GIVEN RECORDS —
*** Block opens ***

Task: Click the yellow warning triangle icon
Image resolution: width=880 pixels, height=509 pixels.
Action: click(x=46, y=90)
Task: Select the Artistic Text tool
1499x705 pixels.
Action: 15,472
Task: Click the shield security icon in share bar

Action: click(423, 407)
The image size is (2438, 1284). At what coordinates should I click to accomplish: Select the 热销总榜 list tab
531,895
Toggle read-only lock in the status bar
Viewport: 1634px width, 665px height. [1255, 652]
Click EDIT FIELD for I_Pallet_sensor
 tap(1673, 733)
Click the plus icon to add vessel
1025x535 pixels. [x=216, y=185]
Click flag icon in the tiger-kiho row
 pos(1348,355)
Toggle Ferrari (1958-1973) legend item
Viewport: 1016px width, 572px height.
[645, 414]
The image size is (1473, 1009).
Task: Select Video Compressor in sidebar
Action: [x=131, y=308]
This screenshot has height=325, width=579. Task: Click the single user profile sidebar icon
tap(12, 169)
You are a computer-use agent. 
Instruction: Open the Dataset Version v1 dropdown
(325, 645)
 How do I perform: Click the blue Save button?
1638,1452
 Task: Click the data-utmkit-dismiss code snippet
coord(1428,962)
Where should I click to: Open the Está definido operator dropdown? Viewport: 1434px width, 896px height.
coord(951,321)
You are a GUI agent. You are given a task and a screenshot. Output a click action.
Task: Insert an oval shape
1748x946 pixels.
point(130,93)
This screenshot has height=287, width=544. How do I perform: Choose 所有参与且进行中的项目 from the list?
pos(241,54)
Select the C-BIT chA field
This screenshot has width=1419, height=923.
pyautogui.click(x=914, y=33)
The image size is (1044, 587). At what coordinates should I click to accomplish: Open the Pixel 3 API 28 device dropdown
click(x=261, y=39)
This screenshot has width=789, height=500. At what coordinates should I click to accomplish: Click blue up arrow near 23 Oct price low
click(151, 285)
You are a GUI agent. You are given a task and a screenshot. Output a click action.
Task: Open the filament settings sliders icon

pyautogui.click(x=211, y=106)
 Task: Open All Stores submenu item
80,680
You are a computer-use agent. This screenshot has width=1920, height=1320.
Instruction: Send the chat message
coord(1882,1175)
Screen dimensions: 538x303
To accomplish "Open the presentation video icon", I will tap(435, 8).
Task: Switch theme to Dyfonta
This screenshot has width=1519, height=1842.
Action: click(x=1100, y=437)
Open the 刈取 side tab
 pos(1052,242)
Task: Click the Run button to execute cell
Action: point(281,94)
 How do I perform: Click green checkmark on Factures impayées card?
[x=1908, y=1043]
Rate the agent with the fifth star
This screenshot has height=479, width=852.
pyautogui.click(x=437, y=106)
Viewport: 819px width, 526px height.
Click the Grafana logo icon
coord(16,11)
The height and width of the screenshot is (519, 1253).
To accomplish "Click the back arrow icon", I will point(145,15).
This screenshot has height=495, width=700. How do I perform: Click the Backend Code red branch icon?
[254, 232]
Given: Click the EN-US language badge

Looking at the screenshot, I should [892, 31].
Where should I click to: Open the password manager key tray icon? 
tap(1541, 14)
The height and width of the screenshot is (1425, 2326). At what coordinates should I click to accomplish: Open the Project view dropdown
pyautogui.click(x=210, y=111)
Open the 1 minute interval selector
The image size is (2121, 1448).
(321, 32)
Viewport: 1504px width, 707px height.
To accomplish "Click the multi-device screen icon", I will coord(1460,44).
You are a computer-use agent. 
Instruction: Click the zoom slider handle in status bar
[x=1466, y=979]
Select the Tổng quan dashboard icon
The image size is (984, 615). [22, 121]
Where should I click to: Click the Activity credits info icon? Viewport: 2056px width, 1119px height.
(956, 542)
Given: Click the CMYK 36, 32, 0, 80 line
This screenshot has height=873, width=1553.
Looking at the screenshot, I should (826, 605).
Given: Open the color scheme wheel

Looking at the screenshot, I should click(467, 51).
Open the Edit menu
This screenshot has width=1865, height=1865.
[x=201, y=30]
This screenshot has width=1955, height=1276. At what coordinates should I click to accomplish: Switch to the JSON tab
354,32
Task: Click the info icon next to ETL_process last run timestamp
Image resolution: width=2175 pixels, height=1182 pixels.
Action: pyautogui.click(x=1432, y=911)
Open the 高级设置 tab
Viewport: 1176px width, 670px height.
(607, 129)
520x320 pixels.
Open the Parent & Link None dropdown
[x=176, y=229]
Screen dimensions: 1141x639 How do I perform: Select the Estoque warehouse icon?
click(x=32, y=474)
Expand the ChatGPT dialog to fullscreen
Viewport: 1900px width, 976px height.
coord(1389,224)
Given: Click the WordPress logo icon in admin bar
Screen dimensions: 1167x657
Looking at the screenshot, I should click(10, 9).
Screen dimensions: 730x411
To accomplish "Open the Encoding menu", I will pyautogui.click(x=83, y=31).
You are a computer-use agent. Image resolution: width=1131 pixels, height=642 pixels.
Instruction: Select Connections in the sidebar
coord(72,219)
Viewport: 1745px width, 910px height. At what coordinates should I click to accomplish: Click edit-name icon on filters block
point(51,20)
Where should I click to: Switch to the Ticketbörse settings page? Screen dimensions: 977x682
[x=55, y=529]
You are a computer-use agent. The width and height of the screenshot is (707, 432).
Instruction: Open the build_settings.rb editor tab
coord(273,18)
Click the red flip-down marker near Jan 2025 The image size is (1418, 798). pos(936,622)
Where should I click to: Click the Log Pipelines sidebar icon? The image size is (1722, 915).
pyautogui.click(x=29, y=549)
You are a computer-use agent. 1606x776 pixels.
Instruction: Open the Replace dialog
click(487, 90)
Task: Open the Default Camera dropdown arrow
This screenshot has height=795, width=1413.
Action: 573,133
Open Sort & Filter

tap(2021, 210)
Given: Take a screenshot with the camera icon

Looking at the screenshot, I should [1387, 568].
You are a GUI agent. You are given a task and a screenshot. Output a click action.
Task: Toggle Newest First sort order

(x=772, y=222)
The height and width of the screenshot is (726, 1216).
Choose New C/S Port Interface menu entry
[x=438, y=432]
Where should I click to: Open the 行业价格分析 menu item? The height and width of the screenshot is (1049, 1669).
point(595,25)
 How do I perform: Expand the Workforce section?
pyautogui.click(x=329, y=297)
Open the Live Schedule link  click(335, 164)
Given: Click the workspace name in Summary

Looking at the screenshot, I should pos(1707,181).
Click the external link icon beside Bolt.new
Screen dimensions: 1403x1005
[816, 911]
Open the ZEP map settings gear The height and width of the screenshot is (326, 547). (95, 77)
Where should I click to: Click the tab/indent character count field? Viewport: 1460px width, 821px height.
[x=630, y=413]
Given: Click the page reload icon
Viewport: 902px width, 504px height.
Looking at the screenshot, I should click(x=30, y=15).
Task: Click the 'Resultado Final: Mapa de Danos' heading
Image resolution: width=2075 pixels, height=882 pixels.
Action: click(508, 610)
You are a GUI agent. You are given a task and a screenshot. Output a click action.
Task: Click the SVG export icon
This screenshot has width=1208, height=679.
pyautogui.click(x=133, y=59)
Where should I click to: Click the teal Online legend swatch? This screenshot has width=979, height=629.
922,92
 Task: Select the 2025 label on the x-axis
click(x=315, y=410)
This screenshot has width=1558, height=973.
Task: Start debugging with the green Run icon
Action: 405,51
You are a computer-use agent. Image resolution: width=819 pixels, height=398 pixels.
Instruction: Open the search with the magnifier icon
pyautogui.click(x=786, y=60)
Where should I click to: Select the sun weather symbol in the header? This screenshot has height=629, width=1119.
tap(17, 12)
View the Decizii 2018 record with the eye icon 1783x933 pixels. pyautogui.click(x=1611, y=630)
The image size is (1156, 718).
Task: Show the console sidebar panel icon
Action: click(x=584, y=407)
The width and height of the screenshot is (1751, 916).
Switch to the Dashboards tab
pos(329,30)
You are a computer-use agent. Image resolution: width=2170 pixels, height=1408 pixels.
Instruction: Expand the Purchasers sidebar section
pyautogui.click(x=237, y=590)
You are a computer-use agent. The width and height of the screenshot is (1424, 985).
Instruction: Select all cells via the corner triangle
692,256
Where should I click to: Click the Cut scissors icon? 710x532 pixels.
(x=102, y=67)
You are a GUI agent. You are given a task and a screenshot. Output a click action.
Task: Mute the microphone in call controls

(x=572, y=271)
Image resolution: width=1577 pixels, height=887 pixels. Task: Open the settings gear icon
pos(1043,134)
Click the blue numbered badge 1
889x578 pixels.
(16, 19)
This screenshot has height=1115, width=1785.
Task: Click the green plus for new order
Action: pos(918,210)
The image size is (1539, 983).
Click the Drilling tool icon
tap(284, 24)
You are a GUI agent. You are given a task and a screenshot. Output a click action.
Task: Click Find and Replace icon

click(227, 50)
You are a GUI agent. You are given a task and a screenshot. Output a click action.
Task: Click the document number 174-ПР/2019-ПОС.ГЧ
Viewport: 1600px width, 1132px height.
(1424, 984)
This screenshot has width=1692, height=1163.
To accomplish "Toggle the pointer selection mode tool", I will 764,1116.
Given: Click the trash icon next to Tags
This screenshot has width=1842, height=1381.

*** Block closes ***

REQUIRED ACTION —
Tally the lines of the listing above that contain the word "next" and state the result as a bare number.

WRITTEN RESPONSE —
2